Private trading venues such as dark pools made up 37 percent of total U.S. equity volume this year, according to data compiled by Bloomberg. The degree of off-exchange trading has drawn rebukes from both Nasdaq OMX Group Inc. and Intercontinental Exchange Inc.’s New York Stock Exchange, who say it hurts the market’s ability to price companies.
They haven’t been alone in their protests. Michael Lewis’s “Flash Boys” painted a portrait of markets rigged by insiders with advanced computers. In an April interview with Bloomberg Television, Lewis reiterated that the deck is stacked against individuals, though not just by trading firms.
Blaming high-frequency traders is “like blaming the lion for eating the antelope,” Lewis said. “They are wired that way. The system is screwed up.”
Lewis’s book and Schneiderman’s complaint have the potential to confirm people’s worst fears, Randy Frederick, Austin, Texas-based managing director of trading and derivatives at Charles Schwab Corp., said in a phone interview. The firm oversees about $2.4 trillion in client assets.
“I don’t know that the typical investor knows what of his or her money is going to dark pools, but headlines about investigations could reveal to investors what they thought was suspicious already,” he said. “This is all spawned by the Lewis book, and as the investigations into these dark pools get going, I think it’s the first of many.”
Barclays actions shouldn’t be seen as representative of Wall Street, Schneiderman told Bloomberg Television’s Trish Regan yesterday.
“This is a pretty flamboyant example of out-and-out fraud against your investors,” he said. “We don’t believe that’s happening across the board.”
Schneiderman’s actions don’t amount to an indictment of dark pools and alternative trading systems, said Justin Schack, partner and managing director for market structure analysis at Rosenblatt Securities Inc.
“Keep in mind the context of what an ATS is, and how it’s different from an exchange,” he said by phone. “The very nature of operating an ATS is that you can discriminate and give people preferential treatment. That doesn’t mean you can misrepresent or lie about what you’re doing.”
The Barclays suit could help U.S. stock exchanges, said Kevin McPartland, head of market structure and research at Greenwich Associates in Stamford, Connecticut. Unlike dark pools, bids and offers for shares are visible on exchanges, which are required to accept all market participants.

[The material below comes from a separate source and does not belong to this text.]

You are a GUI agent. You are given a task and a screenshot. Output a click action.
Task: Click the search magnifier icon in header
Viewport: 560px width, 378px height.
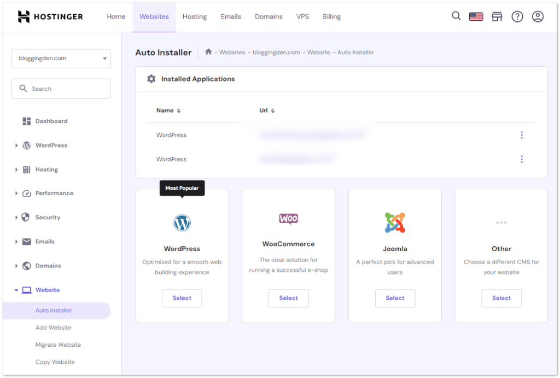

“There’s a push across all of the markets for transparency,” he said by phone. “Exchanges are looked upon as the most transparent of execution venues. Whether this is all perception or reality, either way, it should benefit them.”
ICE’s shares rose 0.7 percent to $189.25 yesterday as the NYSE was picked to host the initial public offering of Alibaba Group Holding Ltd. Nasdaq OMX climbed 1.3 percent to $38.02.
Dark pools have been opening up and could face more reporting requirements. The Financial Industry Regulatory Authority just started reporting trade data for alternative trading systems. Many operators have for the first time made their regulatory filings public. Securities and Exchange Commission Chairman Mary Jo White proposed rules on June 5 that would make dark pools reveal more details about how they work.
Allegations of wrongdoing are unlikely to help lure investors back into equities. After embracing stocks last year for the first time since the bull market began, individuals are showing signs of reverting to the skepticism that led them to pull more than $400 billion from mutual funds from 2009 through 2012. They pulled money out of U.S. equity funds for an eighth consecutive week, the Investment Company Institute reported on June 25, plowing $20 billion into bonds.
“People want to avoid the exchanges because of ‘too much information leakage,’ they want to avoid dark pools now because there could be bad routing practices, they want to avoid internalization,” said Larry Tabb, CEO of Tabb Group LLC. “So the question then becomes, where is there left to trade?”